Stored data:
═══
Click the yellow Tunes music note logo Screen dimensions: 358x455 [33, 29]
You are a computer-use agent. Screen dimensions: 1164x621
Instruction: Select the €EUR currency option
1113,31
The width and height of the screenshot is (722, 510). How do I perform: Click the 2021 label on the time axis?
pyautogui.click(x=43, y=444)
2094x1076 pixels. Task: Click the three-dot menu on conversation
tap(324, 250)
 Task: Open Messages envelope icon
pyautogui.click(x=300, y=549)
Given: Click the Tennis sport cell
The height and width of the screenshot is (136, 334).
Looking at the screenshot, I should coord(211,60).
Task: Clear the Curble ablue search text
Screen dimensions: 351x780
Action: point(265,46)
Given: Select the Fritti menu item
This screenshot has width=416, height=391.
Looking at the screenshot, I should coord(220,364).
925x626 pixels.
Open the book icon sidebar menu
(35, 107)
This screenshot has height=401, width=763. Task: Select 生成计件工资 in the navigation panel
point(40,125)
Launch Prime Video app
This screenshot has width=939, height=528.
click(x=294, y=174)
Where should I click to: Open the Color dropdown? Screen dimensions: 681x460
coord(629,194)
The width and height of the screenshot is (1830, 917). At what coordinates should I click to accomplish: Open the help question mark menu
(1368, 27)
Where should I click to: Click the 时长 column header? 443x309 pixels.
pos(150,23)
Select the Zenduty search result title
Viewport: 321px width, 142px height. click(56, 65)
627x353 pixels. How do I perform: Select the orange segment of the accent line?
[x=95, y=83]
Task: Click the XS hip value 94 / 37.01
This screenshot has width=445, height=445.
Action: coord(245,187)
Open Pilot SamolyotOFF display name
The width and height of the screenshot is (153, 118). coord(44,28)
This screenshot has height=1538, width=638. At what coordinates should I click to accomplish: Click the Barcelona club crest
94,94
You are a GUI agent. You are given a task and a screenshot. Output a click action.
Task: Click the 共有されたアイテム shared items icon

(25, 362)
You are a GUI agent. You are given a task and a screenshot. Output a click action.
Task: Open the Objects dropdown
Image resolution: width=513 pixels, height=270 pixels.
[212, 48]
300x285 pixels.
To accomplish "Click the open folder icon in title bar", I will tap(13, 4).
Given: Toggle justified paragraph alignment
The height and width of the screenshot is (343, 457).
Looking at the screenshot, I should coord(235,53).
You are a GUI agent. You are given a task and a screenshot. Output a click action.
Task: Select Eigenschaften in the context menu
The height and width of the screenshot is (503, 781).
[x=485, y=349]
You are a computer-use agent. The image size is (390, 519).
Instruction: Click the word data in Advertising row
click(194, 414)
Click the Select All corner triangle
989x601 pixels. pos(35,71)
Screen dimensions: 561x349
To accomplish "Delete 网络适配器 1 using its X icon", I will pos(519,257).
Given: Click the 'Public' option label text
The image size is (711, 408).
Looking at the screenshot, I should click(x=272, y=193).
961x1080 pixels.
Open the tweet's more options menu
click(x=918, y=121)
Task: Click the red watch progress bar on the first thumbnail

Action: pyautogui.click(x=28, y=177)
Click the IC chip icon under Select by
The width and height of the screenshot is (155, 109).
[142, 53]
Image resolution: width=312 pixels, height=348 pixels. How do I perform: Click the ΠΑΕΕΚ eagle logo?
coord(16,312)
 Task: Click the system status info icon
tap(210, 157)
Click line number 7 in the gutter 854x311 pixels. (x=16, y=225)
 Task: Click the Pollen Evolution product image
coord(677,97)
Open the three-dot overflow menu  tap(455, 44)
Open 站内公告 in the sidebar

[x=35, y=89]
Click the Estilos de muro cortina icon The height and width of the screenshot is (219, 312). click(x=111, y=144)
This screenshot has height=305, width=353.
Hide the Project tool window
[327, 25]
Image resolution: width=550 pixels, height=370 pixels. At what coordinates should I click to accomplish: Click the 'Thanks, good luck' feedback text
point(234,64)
═══
● EXERCISE OBJECTIVE
All of the lines above that carry the string "computer" need to be found and copied.

● TASK RESPONSE
You are a computer-use agent. Screen dimensions: 1164x621
You are a computer-use agent. The image size is (390, 519).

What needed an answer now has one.